- _Do this_
Arrange the entries from the line containing "Click Hull City" through the line containing "Looking at the screenshot, I should pos(580,397)." into a Markdown table with the columns Row and Line. Number each line in order and omit any blank lines.

+++ Listing

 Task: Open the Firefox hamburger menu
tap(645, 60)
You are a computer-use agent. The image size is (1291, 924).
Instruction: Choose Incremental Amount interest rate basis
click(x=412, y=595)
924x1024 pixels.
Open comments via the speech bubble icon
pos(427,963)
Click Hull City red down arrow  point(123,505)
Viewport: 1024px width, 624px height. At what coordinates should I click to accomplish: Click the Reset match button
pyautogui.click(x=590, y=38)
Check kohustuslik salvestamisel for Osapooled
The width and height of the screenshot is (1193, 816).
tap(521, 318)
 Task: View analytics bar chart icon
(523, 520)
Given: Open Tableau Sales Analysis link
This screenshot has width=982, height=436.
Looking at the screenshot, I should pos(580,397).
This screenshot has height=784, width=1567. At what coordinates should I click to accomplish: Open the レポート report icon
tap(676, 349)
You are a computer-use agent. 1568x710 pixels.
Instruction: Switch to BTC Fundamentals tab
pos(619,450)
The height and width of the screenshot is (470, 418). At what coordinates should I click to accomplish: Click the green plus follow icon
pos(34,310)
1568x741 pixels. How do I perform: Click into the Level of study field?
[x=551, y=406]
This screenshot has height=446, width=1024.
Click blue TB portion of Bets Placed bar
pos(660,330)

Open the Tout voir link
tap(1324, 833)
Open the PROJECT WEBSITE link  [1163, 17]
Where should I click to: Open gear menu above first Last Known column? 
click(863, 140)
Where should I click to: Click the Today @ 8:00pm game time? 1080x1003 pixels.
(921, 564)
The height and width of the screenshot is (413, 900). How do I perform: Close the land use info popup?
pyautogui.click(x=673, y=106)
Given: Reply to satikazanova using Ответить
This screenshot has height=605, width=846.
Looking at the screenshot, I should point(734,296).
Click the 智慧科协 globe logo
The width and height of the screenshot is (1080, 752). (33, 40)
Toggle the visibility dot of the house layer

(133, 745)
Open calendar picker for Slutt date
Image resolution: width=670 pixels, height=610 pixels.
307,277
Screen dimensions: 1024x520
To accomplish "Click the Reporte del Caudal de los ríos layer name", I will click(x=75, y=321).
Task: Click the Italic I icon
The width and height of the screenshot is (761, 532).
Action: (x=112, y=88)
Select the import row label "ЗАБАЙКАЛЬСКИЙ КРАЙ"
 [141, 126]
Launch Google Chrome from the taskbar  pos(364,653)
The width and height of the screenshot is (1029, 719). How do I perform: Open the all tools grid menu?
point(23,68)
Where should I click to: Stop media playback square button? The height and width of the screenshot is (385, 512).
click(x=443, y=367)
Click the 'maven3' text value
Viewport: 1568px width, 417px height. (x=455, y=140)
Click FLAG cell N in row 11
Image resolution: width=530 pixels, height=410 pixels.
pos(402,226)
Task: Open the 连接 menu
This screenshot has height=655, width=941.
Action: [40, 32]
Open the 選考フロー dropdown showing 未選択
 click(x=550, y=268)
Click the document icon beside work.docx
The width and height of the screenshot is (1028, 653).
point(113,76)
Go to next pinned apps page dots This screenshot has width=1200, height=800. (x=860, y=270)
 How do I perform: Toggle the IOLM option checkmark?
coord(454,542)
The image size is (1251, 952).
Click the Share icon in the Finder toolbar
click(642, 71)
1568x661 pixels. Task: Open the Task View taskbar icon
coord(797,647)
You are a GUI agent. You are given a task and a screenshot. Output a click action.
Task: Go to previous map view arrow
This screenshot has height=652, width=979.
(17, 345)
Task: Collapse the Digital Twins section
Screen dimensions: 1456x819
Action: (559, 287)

++++++

- _Answer to the exercise_
| Row | Line |
|---|---|
| 1 | Click Hull City red down arrow  point(123,505) |
| 2 | Viewport: 1024px width, 624px height. At what coordinates should I click to accomplish: Click the Reset match button |
| 3 | pyautogui.click(x=590, y=38) |
| 4 | Check kohustuslik salvestamisel for Osapooled |
| 5 | The width and height of the screenshot is (1193, 816). |
| 6 | tap(521, 318) |
| 7 |  Task: View analytics bar chart icon |
| 8 | (523, 520) |
| 9 | Given: Open Tableau Sales Analysis link |
| 10 | This screenshot has width=982, height=436. |
| 11 | Looking at the screenshot, I should pos(580,397). |